Lo Spirito Santo, Amore che unisce il Padre e il Figlio, dà il massimo: dà tutto se stesso, onde i credenti abbiano ed usufruiscano di tutto ciò che il Padre ed il Figlio vogliono donare: «Quando verrà lui, lo Spirito della verità, vi guiderà a tutta la verità, perché non parlerà da se stesso, ma dirà tutto ciò che avrà udito e vi annuncerà le cose future. Egli mi glorificherà, perché prenderà quel che è mio e ve lo annuncerà. Tutto quello che il Padre possiede è mio; per questo ho detto che prenderà da quel che è mio e ve l’annuncerà» (Gv 16,13-15). Lo Spirito Santo dà se stesso ai credenti onde vivano nell’amicizia del Padre e del Cristo. Ridona loro «la somiglianza divina perduta a causa del peccato e li fa vivere in Cristo, della Vita stessa della Trinità Santa. Li manda a testimoniare la Verità di Cristo e li organizza nelle loro mutue funzioni, affinché tutti portino “il frutto dello Spirito” (Compendio CCC 145). Edifica, «anima e santifica la Chiesa» (Compendio CCC 145). Dà se stesso alla Chiesa, restando in essa fino alla fine dei tempi (cfr. Gv 14,16).

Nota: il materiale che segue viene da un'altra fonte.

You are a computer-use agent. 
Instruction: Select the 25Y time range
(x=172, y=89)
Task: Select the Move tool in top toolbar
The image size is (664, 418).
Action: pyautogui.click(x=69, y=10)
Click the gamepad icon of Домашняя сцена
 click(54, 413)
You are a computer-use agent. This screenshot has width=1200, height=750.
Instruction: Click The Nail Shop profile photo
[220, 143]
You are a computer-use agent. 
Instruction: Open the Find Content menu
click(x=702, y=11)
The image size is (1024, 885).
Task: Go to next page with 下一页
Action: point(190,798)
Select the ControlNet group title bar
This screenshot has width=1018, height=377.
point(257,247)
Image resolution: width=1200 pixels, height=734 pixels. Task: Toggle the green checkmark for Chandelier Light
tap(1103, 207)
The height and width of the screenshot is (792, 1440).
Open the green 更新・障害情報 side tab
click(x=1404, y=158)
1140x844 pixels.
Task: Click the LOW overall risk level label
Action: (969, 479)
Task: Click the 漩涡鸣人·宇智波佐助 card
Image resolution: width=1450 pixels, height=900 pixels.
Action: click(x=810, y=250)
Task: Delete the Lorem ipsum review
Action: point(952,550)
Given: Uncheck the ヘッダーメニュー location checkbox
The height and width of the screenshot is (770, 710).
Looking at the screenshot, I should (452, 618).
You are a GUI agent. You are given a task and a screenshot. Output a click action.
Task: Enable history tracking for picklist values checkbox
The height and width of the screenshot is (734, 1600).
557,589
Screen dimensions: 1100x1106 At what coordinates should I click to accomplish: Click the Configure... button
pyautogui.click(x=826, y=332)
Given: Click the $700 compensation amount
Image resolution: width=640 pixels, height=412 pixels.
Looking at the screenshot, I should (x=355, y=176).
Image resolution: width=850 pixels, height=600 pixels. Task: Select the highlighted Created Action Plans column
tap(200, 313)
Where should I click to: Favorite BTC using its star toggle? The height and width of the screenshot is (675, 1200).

Il credente, amando il prossimo come Dio ama gli uomini, imita l’amore di Dio, il quale ama tutti senza fare «preferenze di persone» (At 10,34-35). Il come, allora, qualifica l’amore. Dio ama pur non avendo bisogno di nulla, nemmeno del contraccambio; così Gesù ha amato i suoi discepoli, dando tutto, compreso la vita, senza pretendere nulla; così devono amare i credenti. L’amore verso Dio e l’amore verso il prossimo sono inseparabili e si dimostrano l’uno con l’altro. Come l’amore verso il prossimo è la prova dell’amore verso Dio (1Gv 4,20-21), così l’amore verso Dio è la prova dell’amore verso il prossimo (1Gv 5,2).

La pagina dei Padri

Aiutare noi stessi e aiutarci gli uni gli altri – Doroteo di Gaza: Cerchiamo di acquistare l’amore, cerchiamo di acquistare la misericordia per il prossimo, per guardarci dalla terribile maldicenza e dal condannare o disprezzare chicchessia. Aiutiamoci gli uni gli altri come membra nostre. Chi, se ha una ferita nella mano o nel piede o in una delle altre membra, prova ripugnanza di se stesso o taglia via le proprie membra, anche se la ferita va in putrefazione, e non piuttosto la pulisce, la lava, vi mette empiastri, la fascia, l’unge con l’olio santo, prega, invoca i santi perché preghino per lui? E insomma non abbandona, non rigetta il proprio membro o il suo fetore, ma fa di tutto per guarire. Così dobbiamo anche noi compatirci gli uni gli altri, prenderci cura di noi stessi o direttamente o attraverso altri più capaci, ed escogitare e fare di tutto per aiutare noi stessi e aiutarci gli uni gli altri. “Siamo infatti membra gli uni degli altri”, come dice l’Apostolo (Rm 12,5). Se dunque siamo tutti quanti un solo corpo e uno per uno siamo membra gli uni degli altri, se un membro soffre, soffrono insieme a lui anche tutte le altre membra (cfr. 1Cor 12,26).